この場合はホトトギスの声がしたので、そろそろ蚊帳を吊らなくてはというところだが、ちょっと大げさに驚いてみせる。
都会的な「ゑびす講」の巻に対して、実験的にやったことなのか。和歌の趣向の取り込み、次の続猿蓑調に通じるものもある。
元禄六年の冬、『炭俵』所収の「雪の松」の巻が興行される。
発句は杉風で、
発句
雪の松おれ口みれば尚寒し 杉風
芭蕉は第三のみの参加となっている。芭蕉を含め十三人もの連衆を集めてのなかなか賑やかな興行だ。芭蕉もここでは控えめに、司会進行役に徹したのだろう。
その第三。
日の出るまへの赤き冬空
下肴を一舟浜に打明て 芭蕉
(下肴を一舟浜に打明て日の出るまへの赤き冬空)
下魚は値段の安い大衆魚のことで鰯か何かだろう。明け方に帰ってきた船が取ってきた魚を全部浜に広げて天日干しするのはなんとも豪快だ。赤い朝焼けの空は嵐の前触れなんかではない。これから晴れる印だから魚を干す。
『俳諧古集之弁』(遅日庵杜哉、寛政四年刊)には「海づらのけしきと見、日和のもやうと定て、魚干す体をいへりけるや。」とある。
今回の興行では芭蕉はこの一句だけ。さながら漁の収穫を十二人の門弟に見立て、後は任せたぞって所か。
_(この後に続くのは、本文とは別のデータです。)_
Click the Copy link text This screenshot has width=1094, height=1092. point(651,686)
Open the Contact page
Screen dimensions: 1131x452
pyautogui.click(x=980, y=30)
元禄六年の同じ冬には「いさみたつ」の巻が興行される。
いさみたつ鷹引居る霰哉 芭蕉
を発句とする巻と、後に『続猿蓑』に収録される、
いさみ立鷹引すゆる嵐かな 里圃
を発句とする巻と二つがある。前者は芭蕉・沾圃・馬莧による三吟歌仙だが、こちらが没になり、発句を改作して里圃に譲り、芭蕉は第三のみの参加で里圃・沾圃・馬莧の三吟歌仙にした方を『続猿蓑』に採用している。
発句、
いさみたつ鷹引居る霰哉 芭蕉
は、鷹狩の鷹が勇み立って飛び立とうとするのを引き留めるかのように、霰が降ってくるという句で、特に寓意はない。
四句目。
宿はづれ明店多く戸をさして
三味線さげる旅の乞食 芭蕉
(宿はづれ明店多く戸をさして三味線さげる旅の乞食)
浄瑠璃を語る琵琶法師は次第に影を潜め、この頃は琵琶ではなく三味線で語るように変わっていった。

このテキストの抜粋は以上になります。